I automatically think of the husband.
Is he perhaps using that?
Is there information about him on the police force or his involvement or potential involvement
in it?
Because he may be using her private Facebook messaging.
They're married.
To Dr. Bethany Marshall, L.A. psycho psychoanalyst i'm looking at a photo right now
of the deceased teacher just absolutely gorgeous and she's standing with her then fiancee in front
of the eiffel tower they're kissing i think this may be an announcement of their engagement
they dated for eight years and this whole thing blows up and he breaks it off somebody's got some money
if they're on a european tour okay nancy and i remember seeing photos of her at various events
and she was wearing very expensive clothing and according to one report she had a poshmark account
where she was selling clothing that she no longer wanted. And one post said that she would
sell everything for a million dollars. So I don't know if that was tongue in cheek or she was
serious, but I thought this 30-something-year-old teacher, now deceased, moved back in with her
parents when the wedding was called off, but had all of this expensive clothing. Who was supplying all of this?

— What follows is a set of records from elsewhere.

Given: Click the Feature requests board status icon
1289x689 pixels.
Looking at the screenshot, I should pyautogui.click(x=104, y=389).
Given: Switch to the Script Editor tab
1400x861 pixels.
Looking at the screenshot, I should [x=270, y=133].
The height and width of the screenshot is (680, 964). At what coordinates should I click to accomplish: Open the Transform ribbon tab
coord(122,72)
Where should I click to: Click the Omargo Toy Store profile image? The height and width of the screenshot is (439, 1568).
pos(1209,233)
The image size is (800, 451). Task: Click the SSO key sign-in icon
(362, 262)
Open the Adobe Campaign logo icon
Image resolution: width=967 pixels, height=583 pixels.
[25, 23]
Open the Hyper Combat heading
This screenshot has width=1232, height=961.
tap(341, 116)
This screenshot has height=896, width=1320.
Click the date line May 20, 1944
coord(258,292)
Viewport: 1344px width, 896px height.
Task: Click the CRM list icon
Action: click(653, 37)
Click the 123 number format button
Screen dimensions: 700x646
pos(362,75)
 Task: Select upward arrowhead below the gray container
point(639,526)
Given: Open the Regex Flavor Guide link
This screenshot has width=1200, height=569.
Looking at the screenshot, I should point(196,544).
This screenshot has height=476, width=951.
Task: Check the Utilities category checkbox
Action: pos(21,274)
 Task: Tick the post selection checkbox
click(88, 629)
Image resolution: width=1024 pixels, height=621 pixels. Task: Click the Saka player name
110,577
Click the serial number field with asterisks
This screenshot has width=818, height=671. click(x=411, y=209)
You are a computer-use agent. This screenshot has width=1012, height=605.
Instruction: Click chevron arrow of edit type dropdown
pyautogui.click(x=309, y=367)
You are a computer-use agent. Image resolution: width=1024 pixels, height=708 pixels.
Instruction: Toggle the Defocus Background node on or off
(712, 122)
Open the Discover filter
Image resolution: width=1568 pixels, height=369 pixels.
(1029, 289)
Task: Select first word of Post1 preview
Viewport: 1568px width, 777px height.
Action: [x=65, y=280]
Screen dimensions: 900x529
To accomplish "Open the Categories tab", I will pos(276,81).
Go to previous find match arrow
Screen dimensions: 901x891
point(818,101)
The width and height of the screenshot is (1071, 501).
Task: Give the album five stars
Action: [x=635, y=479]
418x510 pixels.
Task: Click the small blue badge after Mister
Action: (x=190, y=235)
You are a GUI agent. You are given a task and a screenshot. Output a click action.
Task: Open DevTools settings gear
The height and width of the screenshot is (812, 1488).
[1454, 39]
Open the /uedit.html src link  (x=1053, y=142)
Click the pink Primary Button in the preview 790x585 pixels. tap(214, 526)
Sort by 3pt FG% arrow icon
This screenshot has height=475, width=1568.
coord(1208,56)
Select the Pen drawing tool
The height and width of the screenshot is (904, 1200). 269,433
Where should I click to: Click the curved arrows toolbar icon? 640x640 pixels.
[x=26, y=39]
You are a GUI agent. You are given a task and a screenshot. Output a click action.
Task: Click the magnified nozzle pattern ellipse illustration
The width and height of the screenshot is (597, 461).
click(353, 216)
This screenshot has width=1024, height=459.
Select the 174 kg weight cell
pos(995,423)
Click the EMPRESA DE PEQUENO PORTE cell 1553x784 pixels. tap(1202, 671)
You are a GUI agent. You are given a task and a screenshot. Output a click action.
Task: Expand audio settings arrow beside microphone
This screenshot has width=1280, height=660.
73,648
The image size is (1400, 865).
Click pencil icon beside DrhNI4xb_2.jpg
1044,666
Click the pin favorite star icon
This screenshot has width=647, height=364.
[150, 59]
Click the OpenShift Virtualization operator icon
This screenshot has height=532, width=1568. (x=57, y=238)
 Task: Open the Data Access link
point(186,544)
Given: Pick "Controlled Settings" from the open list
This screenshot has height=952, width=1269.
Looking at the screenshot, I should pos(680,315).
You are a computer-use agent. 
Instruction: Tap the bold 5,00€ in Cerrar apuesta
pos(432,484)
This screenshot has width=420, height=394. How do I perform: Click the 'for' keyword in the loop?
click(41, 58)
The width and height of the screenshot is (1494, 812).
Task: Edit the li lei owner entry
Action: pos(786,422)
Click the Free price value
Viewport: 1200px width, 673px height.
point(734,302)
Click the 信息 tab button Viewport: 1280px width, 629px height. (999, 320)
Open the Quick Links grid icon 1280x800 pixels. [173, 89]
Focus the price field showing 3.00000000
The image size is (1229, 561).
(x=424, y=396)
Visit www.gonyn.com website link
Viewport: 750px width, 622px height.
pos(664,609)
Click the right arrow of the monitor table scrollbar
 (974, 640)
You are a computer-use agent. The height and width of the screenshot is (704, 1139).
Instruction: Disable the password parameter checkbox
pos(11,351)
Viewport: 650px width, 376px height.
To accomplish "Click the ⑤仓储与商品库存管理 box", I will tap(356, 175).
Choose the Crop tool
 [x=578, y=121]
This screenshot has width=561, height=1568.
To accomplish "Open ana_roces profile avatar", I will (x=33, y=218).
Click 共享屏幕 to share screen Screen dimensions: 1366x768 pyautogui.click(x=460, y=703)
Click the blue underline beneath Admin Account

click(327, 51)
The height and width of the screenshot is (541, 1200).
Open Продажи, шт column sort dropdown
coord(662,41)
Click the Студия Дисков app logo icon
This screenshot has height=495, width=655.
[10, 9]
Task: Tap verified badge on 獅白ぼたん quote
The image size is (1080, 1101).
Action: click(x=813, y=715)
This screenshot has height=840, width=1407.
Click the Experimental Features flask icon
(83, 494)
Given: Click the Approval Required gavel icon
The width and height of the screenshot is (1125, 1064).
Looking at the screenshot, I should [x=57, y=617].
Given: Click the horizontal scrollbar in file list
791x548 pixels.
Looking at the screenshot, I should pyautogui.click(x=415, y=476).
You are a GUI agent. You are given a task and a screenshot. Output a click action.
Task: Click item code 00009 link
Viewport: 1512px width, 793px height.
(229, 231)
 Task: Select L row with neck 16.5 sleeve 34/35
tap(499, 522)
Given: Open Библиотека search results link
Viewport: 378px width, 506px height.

A teacher cannot afford that kind of clothing.
And what kind of power and muscle is behind the jilted fiancé?
And again, from a psychoanalytic perspective, somebody was obsessed with her.
Somebody was stalking her.
Was it somebody from the police department because there was this open investigation?
Was it the jilted lover? Now they're saying that this was not a crime of passion,
which would lead me to believe it was not the jilted lover, but perhaps
something going on within the police department. So the beat goes on in the very convoluted
investigation into the death of this gorgeous young brunette teacher, Rachel Del Tondo.
This is what I know.
Her family devastated.
Alan G., we've been covering this so closely.
And in the last hours, Rachel's mother has actually spoken.
Did she indicate whether her daughter was afraid? Nancy, Rachel's mother in
an interview with the local paper, the Beaver Countian, says her daughter was afraid of the
local police. Quote, we knew it was dirty. She says that police department has been dirty for 50 years.
Unquote. Also, Rachel herself told the newspaper months earlier during the leaked police report
scandal that she'd been receiving death threats and was told she wouldn't live to see the end of
2018. Her mother, Lisa Del Tondo, says she heard of those threats firsthand. Rachel reported the
death threats to police two times. The mother says she also called the police to report them, complaining though
that the local detective waited four days to call her back. And she says Rachel was indeed in fear
from those death threats. Quoting now, she was scared of everyone. She was a scared rabbit.
How do we know she was really cooperating and was going to be a witness? Lisa Del Tondo says
her daughter did agree to
cooperate with state investigators in their probe of the police corruption allegations,
and that she met with the state investigators three times. But the mom says her daughter was
too afraid to tell them everything she knew. Quoting now, she knew a lot more, she was worried.
The mom says she didn't know about a grand jury subpoena,
and she thinks she would have known if that was true, though.
Rachel Del Tondo's mother does not believe her daughter's death
was a direct result of any government corruption,
but she does think that the police leak helped fan flames of passion,
which eventually led to her daughter's murder. You know, Alan, I bet the mom
and dad haven't even had a chance to grieve their daughter's shooting death with all of this ruckus
surrounding her murder. Nancy Grace, Crime Stories, signing off. Goodbye, friend.